U.S. Atty. David Kelley called the new charges “two more pieces in the oil-for-food puzzle” and said the investigation was not over.

“We’re going to wring the towel dry,” he said.

One of the indictments announced Thursday charges a Texas oil company owner and two oil traders with paying millions in secret kickbacks to Saddam’s regime to secure oil deals, thus cheating the program out of money for humanitarian aid.

The fourth person charged was Tongsun Park, a South Korean citizen and fugitive who allegedly accepted millions of dollars from the Iraqi government while he operated in the United States as an unregistered agent for Baghdad.

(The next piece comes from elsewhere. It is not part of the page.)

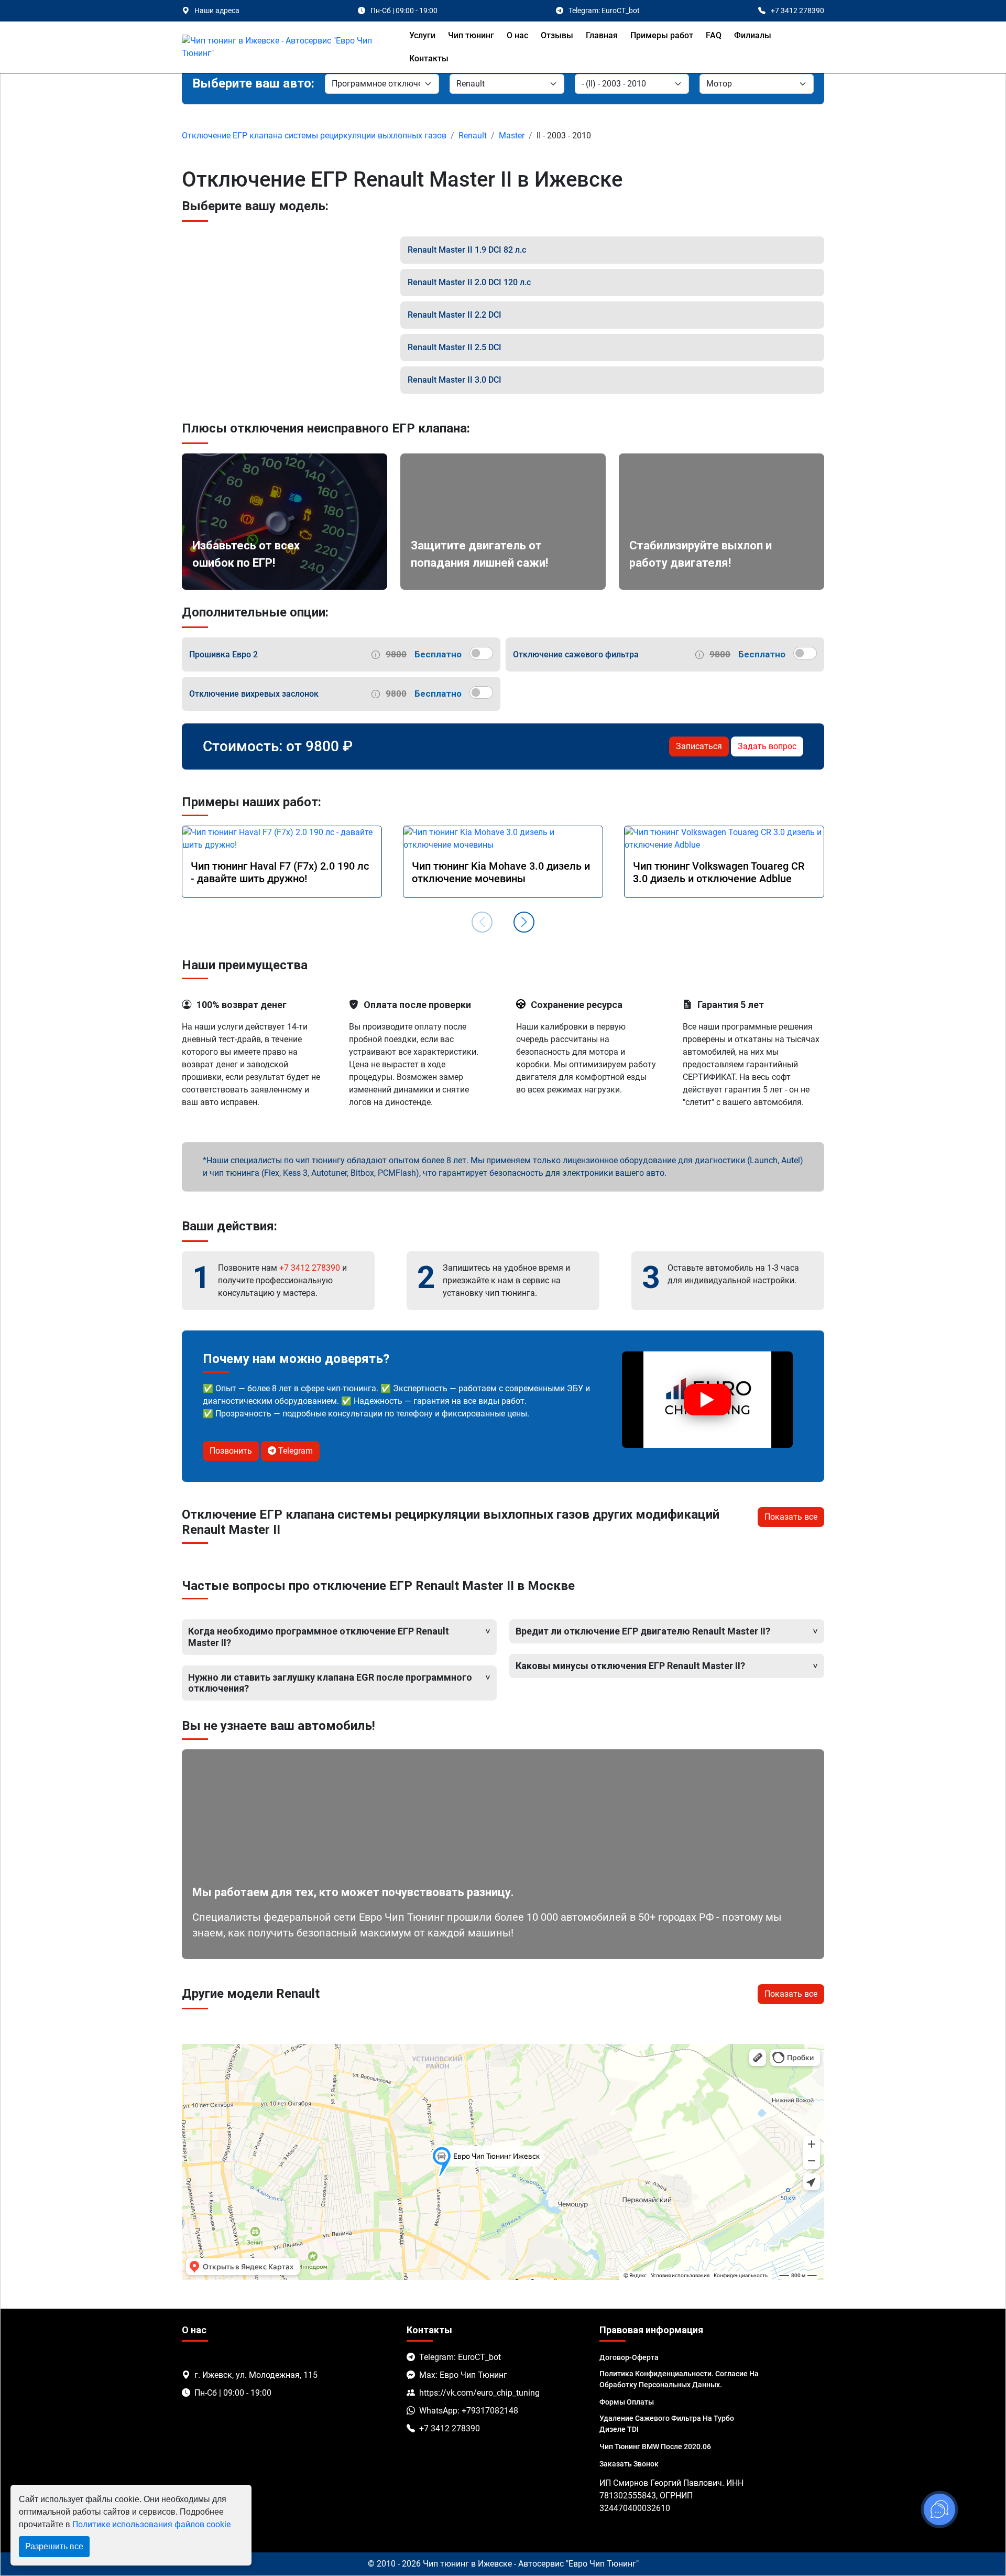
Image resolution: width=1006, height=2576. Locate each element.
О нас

In the 1970s, Park was at the center of what became known as the Koreagate scandal, in which he was accused of trying to buy influence in Congress.

The charges were announced at a news conference where an FBI official said the oil-for-food program was doomed when it let Saddam control who was able to buy Iraqi oil.

The indicted oil executive and traders are David B. Chalmers, sole shareholder of Bayoil (USA) Inc.; Ludmil Dionissiev, a Bulgarian citizen and permanent U.S. resident; and John Irving, a British citizen.

Chalmers and Dionissiev were arrested Thursday at their homes in Houston.